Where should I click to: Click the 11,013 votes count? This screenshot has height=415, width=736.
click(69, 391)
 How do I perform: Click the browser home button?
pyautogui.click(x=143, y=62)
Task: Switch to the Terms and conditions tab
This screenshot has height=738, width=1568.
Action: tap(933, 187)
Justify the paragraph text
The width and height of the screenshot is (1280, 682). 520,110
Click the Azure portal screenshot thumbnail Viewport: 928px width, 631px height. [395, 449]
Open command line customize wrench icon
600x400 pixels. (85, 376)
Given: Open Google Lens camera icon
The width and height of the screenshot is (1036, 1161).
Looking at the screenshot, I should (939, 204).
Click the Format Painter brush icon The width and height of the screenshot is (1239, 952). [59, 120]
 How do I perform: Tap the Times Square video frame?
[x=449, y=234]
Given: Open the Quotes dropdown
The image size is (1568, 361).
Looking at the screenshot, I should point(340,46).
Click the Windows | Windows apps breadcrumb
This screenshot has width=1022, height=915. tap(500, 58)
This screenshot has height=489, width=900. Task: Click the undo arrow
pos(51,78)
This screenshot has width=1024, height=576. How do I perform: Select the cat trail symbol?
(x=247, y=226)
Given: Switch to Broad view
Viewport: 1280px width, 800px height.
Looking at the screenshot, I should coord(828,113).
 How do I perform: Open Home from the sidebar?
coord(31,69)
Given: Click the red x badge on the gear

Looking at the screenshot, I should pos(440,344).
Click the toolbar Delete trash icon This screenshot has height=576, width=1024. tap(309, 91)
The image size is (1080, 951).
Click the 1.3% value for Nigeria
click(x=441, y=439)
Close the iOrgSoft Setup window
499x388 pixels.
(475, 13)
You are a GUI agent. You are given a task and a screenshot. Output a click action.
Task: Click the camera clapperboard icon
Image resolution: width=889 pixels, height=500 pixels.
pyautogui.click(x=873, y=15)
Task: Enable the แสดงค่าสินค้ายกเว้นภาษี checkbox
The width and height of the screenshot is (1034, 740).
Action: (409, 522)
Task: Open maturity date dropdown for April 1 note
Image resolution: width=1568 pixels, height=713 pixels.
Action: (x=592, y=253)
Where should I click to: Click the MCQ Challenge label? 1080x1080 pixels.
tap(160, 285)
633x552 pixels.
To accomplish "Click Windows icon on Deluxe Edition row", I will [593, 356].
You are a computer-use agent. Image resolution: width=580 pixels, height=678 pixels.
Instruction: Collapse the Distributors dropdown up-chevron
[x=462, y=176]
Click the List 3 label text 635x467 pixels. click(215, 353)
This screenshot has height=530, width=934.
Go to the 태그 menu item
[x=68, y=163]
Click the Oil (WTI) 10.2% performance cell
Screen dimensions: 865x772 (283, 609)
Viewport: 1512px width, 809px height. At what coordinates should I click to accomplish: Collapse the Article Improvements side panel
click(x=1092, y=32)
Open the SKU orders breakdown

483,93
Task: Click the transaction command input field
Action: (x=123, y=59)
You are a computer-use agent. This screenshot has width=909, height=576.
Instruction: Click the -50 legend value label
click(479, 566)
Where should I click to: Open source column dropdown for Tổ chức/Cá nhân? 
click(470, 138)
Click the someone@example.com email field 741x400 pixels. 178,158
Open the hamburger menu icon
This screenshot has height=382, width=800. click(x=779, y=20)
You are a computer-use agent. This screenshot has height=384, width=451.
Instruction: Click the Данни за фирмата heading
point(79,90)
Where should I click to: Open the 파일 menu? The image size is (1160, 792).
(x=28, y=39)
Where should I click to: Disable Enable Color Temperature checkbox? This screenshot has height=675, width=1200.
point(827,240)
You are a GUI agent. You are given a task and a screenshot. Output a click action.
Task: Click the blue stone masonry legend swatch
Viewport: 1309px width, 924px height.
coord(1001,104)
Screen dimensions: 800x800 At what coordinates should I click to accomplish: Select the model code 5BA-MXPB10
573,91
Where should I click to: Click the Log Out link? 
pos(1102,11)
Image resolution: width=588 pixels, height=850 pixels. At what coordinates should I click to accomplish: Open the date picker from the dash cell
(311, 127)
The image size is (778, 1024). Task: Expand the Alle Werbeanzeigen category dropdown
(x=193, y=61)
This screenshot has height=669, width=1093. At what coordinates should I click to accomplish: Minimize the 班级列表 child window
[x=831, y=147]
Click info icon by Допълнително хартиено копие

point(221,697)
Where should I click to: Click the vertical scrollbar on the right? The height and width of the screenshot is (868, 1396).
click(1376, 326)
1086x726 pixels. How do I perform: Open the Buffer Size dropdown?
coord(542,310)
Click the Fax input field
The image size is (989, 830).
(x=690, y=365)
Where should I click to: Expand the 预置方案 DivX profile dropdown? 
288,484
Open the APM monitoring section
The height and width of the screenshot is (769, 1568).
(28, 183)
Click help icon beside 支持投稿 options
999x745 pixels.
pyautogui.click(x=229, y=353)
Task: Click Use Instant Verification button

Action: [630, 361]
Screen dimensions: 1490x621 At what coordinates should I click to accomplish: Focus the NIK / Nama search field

********

For the entries above, count the lines that contain the string "agent", and state that number without further comment.

→ **Exercise output**
5